»»
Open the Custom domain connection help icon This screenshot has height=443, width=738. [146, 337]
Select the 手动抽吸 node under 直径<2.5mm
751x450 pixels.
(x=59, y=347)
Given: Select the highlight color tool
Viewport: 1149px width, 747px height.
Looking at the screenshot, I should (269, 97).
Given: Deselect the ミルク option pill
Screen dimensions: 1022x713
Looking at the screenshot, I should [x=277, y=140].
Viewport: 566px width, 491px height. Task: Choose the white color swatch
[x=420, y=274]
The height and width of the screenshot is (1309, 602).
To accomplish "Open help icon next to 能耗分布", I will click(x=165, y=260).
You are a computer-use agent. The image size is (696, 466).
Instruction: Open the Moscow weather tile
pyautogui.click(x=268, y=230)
««
- _Work to be completed_
Please restate the preceding entries word for word.

- _Your solution_
Open the Custom domain connection help icon This screenshot has height=443, width=738. [146, 337]
Select the 手动抽吸 node under 直径<2.5mm
751x450 pixels.
(x=59, y=347)
Given: Select the highlight color tool
Viewport: 1149px width, 747px height.
Looking at the screenshot, I should (269, 97).
Given: Deselect the ミルク option pill
Screen dimensions: 1022x713
Looking at the screenshot, I should [x=277, y=140].
Viewport: 566px width, 491px height. Task: Choose the white color swatch
[x=420, y=274]
The height and width of the screenshot is (1309, 602).
To accomplish "Open help icon next to 能耗分布", I will click(x=165, y=260).
You are a computer-use agent. The image size is (696, 466).
Instruction: Open the Moscow weather tile
pyautogui.click(x=268, y=230)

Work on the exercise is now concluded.